REQUIRED ACTION: In the entries below, find the line with "[Mark El Crimen" and print exactly every line from there up to and including the line with "[CORAZÓN EN REBAJAS", with no other lines.

Collected data:
=== Section Start ===

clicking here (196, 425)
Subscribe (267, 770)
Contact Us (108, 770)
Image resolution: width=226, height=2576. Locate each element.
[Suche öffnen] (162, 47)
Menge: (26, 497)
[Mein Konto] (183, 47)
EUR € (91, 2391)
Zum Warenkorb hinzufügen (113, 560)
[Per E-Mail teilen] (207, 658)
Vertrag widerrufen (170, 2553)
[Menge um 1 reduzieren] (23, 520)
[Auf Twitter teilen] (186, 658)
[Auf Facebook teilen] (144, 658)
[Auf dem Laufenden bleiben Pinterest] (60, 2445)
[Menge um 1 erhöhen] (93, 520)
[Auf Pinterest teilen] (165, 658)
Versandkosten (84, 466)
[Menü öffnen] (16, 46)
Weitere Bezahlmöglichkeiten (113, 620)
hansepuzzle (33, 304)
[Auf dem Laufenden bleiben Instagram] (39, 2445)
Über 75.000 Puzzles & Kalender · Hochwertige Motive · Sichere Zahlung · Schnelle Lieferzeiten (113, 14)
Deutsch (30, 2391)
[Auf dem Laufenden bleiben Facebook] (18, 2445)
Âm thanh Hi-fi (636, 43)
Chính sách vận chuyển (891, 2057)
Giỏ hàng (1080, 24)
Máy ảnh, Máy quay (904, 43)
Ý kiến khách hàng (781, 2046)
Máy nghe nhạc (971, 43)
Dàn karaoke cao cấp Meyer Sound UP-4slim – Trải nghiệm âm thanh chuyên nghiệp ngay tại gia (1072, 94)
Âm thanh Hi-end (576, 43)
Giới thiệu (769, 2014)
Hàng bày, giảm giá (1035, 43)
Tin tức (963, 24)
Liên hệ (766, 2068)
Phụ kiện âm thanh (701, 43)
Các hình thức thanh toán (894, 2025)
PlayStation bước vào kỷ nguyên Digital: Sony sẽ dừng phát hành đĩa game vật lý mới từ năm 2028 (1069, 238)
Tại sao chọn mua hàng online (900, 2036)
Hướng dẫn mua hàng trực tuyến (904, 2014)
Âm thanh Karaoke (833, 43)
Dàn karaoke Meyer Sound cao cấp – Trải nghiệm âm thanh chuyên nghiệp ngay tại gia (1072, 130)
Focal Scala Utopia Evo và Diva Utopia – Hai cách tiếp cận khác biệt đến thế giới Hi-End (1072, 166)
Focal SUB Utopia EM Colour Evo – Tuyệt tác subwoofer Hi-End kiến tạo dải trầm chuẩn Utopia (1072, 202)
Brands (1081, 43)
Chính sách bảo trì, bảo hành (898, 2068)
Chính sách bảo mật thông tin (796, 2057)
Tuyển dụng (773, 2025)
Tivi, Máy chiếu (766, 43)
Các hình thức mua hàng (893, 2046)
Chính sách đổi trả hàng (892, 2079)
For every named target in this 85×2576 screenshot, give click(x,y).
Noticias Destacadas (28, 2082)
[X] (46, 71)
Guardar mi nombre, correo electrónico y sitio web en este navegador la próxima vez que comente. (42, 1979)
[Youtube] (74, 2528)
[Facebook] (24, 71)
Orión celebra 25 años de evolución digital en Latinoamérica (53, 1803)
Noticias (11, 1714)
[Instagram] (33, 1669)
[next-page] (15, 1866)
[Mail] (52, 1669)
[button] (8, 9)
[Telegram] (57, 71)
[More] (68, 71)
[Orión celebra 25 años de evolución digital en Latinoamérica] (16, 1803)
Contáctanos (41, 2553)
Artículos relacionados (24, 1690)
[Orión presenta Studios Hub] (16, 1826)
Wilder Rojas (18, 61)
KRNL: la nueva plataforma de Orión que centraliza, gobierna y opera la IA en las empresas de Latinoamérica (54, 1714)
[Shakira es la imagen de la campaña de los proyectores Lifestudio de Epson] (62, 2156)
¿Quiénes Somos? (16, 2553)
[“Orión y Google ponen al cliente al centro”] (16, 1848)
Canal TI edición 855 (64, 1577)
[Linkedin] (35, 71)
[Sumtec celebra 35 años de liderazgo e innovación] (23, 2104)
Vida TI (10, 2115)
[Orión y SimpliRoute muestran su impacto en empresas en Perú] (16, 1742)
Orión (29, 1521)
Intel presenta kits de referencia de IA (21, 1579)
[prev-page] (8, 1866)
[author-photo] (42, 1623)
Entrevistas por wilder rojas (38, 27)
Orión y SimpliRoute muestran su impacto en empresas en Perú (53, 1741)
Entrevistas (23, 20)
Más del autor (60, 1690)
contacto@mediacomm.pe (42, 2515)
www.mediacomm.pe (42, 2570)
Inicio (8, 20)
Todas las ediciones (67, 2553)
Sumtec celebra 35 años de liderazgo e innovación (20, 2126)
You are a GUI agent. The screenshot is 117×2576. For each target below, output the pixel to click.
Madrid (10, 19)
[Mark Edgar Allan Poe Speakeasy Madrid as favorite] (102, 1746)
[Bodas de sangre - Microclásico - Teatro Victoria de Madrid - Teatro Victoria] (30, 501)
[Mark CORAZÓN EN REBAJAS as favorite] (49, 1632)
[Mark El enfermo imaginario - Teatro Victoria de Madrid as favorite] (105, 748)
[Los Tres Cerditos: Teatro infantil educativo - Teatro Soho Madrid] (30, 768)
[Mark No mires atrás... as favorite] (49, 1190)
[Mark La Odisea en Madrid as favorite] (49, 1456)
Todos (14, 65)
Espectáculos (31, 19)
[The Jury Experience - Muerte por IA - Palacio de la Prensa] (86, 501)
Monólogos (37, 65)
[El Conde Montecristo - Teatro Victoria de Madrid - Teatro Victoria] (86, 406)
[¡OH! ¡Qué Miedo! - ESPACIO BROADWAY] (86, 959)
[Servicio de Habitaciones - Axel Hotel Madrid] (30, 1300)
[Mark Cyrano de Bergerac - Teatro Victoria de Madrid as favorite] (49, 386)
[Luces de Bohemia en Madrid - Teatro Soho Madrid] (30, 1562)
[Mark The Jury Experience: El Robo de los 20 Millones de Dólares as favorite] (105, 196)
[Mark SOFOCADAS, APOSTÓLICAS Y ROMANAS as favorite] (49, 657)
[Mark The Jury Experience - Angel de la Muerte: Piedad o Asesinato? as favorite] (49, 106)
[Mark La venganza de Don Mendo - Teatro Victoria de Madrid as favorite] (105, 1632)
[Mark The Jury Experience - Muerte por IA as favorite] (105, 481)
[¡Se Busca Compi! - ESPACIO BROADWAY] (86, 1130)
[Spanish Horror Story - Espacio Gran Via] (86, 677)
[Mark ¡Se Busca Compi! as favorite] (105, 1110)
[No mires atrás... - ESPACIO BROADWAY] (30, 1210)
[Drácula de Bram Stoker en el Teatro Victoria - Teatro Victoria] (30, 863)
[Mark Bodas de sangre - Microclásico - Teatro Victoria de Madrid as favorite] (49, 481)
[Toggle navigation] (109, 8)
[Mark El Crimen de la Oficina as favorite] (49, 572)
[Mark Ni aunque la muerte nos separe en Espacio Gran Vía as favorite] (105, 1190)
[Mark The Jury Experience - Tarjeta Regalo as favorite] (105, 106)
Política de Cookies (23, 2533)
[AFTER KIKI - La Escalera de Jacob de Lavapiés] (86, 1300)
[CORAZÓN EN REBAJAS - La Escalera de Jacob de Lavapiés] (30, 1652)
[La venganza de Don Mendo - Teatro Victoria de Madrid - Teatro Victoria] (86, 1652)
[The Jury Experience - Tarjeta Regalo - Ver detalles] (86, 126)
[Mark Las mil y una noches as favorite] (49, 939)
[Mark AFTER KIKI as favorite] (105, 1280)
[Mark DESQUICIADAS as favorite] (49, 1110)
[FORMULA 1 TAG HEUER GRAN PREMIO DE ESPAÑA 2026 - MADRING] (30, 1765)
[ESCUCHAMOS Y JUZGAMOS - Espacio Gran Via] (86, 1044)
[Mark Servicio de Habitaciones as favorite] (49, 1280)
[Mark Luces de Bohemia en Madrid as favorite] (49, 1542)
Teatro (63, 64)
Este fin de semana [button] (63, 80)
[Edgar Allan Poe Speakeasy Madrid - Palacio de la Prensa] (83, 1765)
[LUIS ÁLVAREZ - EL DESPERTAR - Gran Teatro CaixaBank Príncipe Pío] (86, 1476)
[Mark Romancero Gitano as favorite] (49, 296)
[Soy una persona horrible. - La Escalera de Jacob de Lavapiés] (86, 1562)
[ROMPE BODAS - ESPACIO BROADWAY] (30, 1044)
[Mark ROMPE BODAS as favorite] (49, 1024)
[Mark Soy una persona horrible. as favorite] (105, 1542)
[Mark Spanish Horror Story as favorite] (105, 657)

=== Section End ===

SOLUTION TO THIS EXERCISE:
[Mark El Crimen de la Oficina as favorite] (49, 572)
[Mark Ni aunque la muerte nos separe en Espacio Gran Vía as favorite] (105, 1190)
[Mark The Jury Experience - Tarjeta Regalo as favorite] (105, 106)
Política de Cookies (23, 2533)
[AFTER KIKI - La Escalera de Jacob de Lavapiés] (86, 1300)
[CORAZÓN EN REBAJAS - La Escalera de Jacob de Lavapiés] (30, 1652)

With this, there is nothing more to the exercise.